▶ **Exercise**
Retype every entry below without altering anything.

Given records: Begin

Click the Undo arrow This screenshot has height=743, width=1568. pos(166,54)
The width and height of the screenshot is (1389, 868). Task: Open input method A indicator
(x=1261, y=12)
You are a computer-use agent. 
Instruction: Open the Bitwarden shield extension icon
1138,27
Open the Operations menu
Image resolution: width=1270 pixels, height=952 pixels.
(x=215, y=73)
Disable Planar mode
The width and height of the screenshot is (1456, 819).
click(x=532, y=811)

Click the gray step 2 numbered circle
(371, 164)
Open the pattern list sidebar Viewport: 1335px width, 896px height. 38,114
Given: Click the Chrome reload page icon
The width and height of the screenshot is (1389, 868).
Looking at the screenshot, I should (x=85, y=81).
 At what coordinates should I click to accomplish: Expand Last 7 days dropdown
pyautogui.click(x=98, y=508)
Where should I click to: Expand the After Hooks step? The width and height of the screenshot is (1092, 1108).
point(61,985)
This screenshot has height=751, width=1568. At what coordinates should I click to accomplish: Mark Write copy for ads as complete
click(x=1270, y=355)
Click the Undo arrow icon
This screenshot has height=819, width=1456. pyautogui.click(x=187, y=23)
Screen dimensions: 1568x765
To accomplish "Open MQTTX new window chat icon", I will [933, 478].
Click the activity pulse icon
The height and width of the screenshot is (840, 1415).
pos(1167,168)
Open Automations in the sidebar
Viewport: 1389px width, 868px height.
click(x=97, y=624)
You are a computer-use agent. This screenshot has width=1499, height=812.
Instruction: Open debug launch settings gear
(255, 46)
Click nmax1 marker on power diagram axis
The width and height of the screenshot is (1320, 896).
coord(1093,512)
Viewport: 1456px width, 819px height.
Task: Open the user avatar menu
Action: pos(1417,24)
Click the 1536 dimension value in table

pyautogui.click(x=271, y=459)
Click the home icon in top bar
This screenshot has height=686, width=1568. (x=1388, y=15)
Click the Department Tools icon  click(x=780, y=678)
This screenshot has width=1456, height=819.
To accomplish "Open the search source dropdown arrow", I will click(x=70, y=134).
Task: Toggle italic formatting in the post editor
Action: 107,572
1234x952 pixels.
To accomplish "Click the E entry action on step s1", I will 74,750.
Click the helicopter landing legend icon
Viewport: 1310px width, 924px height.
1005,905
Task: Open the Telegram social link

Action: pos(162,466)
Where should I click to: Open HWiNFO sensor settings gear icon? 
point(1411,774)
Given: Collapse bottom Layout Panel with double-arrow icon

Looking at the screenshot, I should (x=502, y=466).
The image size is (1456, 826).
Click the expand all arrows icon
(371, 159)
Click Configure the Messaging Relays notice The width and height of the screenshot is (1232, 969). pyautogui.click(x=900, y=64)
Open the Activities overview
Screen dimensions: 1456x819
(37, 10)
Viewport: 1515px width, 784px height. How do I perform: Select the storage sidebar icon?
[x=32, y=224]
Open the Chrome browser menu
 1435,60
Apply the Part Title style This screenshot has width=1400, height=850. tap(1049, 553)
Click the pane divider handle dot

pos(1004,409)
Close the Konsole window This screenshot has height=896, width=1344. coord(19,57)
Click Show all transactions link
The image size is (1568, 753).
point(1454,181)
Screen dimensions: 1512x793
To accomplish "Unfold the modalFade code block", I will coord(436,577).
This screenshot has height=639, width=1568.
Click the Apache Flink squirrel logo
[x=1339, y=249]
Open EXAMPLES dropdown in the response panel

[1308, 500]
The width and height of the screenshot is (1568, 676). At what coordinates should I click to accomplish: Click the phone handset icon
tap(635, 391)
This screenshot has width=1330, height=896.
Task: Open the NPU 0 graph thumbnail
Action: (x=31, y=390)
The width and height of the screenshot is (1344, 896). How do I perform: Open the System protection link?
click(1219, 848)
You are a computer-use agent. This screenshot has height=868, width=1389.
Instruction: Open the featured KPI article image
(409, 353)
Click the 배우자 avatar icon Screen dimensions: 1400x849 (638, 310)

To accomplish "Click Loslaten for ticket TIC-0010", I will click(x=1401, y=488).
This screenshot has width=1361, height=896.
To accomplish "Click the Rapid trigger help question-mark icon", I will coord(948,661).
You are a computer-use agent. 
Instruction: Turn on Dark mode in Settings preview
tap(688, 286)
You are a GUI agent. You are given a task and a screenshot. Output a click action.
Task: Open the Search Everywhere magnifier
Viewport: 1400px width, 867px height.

Given records: End

▶ **Result of this exercise**
Click the Undo arrow This screenshot has height=743, width=1568. pos(166,54)
The width and height of the screenshot is (1389, 868). Task: Open input method A indicator
(x=1261, y=12)
You are a computer-use agent. 
Instruction: Open the Bitwarden shield extension icon
1138,27
Open the Operations menu
Image resolution: width=1270 pixels, height=952 pixels.
(x=215, y=73)
Disable Planar mode
The width and height of the screenshot is (1456, 819).
click(x=532, y=811)

Click the gray step 2 numbered circle
(371, 164)
Open the pattern list sidebar Viewport: 1335px width, 896px height. 38,114
Given: Click the Chrome reload page icon
The width and height of the screenshot is (1389, 868).
Looking at the screenshot, I should (x=85, y=81).
 At what coordinates should I click to accomplish: Expand Last 7 days dropdown
pyautogui.click(x=98, y=508)
Where should I click to: Expand the After Hooks step? The width and height of the screenshot is (1092, 1108).
point(61,985)
This screenshot has height=751, width=1568. At what coordinates should I click to accomplish: Mark Write copy for ads as complete
click(x=1270, y=355)
Click the Undo arrow icon
This screenshot has height=819, width=1456. pyautogui.click(x=187, y=23)
Screen dimensions: 1568x765
To accomplish "Open MQTTX new window chat icon", I will [933, 478].
Click the activity pulse icon
The height and width of the screenshot is (840, 1415).
pos(1167,168)
Open Automations in the sidebar
Viewport: 1389px width, 868px height.
click(x=97, y=624)
You are a computer-use agent. This screenshot has width=1499, height=812.
Instruction: Open debug launch settings gear
(255, 46)
Click nmax1 marker on power diagram axis
The width and height of the screenshot is (1320, 896).
coord(1093,512)
Viewport: 1456px width, 819px height.
Task: Open the user avatar menu
Action: pos(1417,24)
Click the 1536 dimension value in table

pyautogui.click(x=271, y=459)
Click the home icon in top bar
This screenshot has height=686, width=1568. (x=1388, y=15)
Click the Department Tools icon  click(x=780, y=678)
This screenshot has width=1456, height=819.
To accomplish "Open the search source dropdown arrow", I will click(x=70, y=134).
Task: Toggle italic formatting in the post editor
Action: 107,572
1234x952 pixels.
To accomplish "Click the E entry action on step s1", I will 74,750.
Click the helicopter landing legend icon
Viewport: 1310px width, 924px height.
1005,905
Task: Open the Telegram social link

Action: pos(162,466)
Where should I click to: Open HWiNFO sensor settings gear icon? 
point(1411,774)
Given: Collapse bottom Layout Panel with double-arrow icon

Looking at the screenshot, I should (x=502, y=466).
The image size is (1456, 826).
Click the expand all arrows icon
(371, 159)
Click Configure the Messaging Relays notice The width and height of the screenshot is (1232, 969). pyautogui.click(x=900, y=64)
Open the Activities overview
Screen dimensions: 1456x819
(37, 10)
Viewport: 1515px width, 784px height. How do I perform: Select the storage sidebar icon?
[x=32, y=224]
Open the Chrome browser menu
 1435,60
Apply the Part Title style This screenshot has width=1400, height=850. tap(1049, 553)
Click the pane divider handle dot

pos(1004,409)
Close the Konsole window This screenshot has height=896, width=1344. coord(19,57)
Click Show all transactions link
The image size is (1568, 753).
point(1454,181)
Screen dimensions: 1512x793
To accomplish "Unfold the modalFade code block", I will coord(436,577).
This screenshot has height=639, width=1568.
Click the Apache Flink squirrel logo
[x=1339, y=249]
Open EXAMPLES dropdown in the response panel

[1308, 500]
The width and height of the screenshot is (1568, 676). At what coordinates should I click to accomplish: Click the phone handset icon
tap(635, 391)
This screenshot has width=1330, height=896.
Task: Open the NPU 0 graph thumbnail
Action: (x=31, y=390)
The width and height of the screenshot is (1344, 896). How do I perform: Open the System protection link?
click(1219, 848)
You are a computer-use agent. This screenshot has height=868, width=1389.
Instruction: Open the featured KPI article image
(409, 353)
Click the 배우자 avatar icon Screen dimensions: 1400x849 (638, 310)

To accomplish "Click Loslaten for ticket TIC-0010", I will click(x=1401, y=488).
This screenshot has width=1361, height=896.
To accomplish "Click the Rapid trigger help question-mark icon", I will coord(948,661).
You are a computer-use agent. 
Instruction: Turn on Dark mode in Settings preview
tap(688, 286)
You are a GUI agent. You are given a task and a screenshot. Output a click action.
Task: Open the Search Everywhere magnifier
Viewport: 1400px width, 867px height.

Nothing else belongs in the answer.